Dataset entries
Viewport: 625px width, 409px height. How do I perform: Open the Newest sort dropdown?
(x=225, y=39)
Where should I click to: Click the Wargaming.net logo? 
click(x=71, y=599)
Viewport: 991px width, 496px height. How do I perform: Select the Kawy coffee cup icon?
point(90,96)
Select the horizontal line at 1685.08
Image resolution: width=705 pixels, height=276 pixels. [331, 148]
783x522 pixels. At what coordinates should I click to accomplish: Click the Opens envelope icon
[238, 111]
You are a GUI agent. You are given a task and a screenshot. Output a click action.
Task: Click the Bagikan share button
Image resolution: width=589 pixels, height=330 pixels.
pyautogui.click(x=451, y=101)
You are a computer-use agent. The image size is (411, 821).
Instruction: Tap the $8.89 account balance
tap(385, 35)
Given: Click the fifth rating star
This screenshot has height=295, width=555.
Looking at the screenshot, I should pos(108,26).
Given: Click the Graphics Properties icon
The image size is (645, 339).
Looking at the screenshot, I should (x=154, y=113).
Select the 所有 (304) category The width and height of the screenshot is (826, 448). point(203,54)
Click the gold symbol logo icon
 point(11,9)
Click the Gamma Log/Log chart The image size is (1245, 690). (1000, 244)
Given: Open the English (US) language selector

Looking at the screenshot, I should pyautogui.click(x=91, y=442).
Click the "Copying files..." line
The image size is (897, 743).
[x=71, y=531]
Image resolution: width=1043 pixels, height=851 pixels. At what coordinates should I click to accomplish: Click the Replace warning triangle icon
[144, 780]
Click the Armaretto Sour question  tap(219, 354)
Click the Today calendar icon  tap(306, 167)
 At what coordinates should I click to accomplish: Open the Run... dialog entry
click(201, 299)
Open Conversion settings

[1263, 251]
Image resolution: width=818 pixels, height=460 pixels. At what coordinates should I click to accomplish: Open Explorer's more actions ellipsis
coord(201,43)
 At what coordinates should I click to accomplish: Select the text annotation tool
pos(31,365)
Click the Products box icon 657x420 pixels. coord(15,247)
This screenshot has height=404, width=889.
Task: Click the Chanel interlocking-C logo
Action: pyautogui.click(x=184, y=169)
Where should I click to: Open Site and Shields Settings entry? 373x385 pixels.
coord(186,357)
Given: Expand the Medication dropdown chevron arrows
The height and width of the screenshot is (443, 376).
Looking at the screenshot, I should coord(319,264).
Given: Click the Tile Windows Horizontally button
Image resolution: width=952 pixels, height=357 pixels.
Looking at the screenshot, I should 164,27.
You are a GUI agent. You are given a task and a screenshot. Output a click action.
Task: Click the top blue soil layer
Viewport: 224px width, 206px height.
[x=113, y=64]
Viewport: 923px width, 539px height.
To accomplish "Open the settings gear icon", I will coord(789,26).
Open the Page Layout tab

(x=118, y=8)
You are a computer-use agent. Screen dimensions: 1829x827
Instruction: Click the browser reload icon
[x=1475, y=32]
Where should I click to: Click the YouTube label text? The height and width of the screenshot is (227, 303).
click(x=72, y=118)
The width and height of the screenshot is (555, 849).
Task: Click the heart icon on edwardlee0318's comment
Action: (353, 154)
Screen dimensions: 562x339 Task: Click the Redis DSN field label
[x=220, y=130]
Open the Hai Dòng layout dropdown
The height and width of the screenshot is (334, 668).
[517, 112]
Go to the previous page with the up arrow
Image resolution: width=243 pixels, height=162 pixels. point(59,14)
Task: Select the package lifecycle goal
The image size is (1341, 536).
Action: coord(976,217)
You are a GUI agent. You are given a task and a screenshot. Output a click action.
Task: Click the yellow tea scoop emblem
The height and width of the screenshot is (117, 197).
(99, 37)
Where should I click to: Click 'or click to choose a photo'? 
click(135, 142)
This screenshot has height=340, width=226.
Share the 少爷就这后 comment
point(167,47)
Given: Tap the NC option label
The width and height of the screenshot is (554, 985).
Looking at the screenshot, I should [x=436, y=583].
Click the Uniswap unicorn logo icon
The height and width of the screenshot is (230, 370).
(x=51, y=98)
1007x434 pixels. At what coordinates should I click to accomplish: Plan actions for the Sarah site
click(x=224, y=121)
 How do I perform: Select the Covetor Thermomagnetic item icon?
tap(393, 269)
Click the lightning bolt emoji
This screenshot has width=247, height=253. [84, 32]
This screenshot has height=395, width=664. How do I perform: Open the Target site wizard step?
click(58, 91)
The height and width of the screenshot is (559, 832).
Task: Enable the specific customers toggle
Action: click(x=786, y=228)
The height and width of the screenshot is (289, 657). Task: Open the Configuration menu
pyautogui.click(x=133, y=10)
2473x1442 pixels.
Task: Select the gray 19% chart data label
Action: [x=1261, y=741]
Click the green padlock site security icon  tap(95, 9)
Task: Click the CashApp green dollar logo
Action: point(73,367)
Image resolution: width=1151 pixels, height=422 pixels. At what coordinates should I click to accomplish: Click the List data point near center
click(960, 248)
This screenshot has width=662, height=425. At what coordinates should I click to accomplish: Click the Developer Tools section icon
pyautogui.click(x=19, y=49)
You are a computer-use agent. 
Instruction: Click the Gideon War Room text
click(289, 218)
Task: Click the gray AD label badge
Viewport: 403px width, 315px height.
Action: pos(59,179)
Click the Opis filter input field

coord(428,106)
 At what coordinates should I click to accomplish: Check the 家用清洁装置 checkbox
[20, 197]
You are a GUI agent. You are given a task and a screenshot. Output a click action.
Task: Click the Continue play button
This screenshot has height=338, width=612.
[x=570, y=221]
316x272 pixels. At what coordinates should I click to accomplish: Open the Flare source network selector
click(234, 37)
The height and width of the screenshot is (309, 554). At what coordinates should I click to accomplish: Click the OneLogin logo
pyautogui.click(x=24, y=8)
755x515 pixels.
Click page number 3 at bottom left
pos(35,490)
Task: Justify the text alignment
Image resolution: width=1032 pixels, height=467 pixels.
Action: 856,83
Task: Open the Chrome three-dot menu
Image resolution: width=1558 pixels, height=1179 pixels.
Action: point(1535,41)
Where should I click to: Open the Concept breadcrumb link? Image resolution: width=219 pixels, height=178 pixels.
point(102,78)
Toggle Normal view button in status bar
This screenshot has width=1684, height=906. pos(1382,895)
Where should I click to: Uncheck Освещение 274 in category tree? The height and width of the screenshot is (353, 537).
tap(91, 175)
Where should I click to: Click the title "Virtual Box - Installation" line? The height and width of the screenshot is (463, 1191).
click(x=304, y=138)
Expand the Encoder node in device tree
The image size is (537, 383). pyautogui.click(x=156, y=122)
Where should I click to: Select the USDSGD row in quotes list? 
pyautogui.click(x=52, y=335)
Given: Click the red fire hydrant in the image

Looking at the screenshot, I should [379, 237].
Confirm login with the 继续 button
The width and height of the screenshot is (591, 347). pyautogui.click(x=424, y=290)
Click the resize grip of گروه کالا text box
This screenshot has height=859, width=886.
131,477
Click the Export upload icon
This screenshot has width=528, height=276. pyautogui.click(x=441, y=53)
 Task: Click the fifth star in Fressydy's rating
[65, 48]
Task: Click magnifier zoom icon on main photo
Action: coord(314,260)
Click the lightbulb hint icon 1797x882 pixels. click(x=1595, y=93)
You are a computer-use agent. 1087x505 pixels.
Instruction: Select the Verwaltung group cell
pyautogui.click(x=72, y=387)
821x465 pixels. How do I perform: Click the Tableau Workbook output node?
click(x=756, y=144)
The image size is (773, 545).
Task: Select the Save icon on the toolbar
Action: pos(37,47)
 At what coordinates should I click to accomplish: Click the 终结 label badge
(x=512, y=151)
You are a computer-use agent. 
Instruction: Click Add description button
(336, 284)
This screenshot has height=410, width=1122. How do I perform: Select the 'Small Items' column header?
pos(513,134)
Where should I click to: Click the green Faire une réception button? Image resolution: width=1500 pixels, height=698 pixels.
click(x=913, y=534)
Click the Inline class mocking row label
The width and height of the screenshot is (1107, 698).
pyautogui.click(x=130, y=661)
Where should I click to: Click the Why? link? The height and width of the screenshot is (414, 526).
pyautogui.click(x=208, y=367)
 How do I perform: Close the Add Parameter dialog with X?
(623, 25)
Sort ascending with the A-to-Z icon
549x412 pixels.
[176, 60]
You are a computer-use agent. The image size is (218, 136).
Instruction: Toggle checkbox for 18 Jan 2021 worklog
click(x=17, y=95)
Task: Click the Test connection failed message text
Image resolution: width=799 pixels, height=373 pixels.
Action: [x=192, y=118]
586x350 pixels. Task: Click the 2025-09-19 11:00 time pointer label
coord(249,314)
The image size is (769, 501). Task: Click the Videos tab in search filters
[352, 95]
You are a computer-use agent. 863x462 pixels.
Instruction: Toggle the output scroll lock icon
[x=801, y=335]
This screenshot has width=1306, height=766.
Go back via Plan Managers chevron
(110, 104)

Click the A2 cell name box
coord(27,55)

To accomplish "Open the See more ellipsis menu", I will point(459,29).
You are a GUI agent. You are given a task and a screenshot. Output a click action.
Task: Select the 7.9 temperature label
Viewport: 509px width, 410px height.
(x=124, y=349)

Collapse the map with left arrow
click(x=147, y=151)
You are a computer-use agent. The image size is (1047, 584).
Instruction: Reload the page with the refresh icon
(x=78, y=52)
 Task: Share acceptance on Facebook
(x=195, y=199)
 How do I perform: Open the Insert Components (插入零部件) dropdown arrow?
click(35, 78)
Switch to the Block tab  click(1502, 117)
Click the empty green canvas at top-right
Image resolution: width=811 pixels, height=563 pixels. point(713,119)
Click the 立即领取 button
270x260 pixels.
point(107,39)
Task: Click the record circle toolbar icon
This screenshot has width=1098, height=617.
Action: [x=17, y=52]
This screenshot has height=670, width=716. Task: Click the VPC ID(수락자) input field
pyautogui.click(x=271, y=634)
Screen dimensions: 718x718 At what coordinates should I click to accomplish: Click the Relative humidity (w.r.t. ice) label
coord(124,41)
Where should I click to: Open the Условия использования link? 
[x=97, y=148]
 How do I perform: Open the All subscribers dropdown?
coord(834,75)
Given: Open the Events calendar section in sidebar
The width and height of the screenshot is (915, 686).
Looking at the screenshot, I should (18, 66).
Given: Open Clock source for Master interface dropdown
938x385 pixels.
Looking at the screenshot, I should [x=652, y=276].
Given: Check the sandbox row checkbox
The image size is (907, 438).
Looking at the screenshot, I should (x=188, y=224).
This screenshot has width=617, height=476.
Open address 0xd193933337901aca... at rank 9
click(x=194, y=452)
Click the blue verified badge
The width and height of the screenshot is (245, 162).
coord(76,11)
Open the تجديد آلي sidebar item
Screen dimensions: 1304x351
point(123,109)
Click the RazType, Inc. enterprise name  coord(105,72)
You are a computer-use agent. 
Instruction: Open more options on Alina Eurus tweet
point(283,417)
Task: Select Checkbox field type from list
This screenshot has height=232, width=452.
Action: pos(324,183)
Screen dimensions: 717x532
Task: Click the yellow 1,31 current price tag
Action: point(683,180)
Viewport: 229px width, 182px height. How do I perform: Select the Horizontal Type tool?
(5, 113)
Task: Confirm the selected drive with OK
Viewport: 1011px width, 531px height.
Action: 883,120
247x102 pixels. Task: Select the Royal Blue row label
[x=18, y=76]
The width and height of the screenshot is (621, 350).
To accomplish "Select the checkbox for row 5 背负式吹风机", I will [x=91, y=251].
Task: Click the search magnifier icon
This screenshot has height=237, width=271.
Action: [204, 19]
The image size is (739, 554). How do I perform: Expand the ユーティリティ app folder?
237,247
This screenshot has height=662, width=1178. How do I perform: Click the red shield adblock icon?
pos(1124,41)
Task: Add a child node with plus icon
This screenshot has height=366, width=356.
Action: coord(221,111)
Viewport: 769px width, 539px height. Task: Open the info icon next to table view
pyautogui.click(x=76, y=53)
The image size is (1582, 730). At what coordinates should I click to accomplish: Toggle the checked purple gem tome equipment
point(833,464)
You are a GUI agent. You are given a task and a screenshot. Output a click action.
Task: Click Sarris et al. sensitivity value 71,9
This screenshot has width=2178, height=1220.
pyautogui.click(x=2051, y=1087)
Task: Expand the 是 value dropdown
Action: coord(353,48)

**TASK DETAILS**:
The required output is each line of the entries that contains the word "sidebar".

**ANSWER SPACE**:
Given: Open the Events calendar section in sidebar
Open the تجديد آلي sidebar item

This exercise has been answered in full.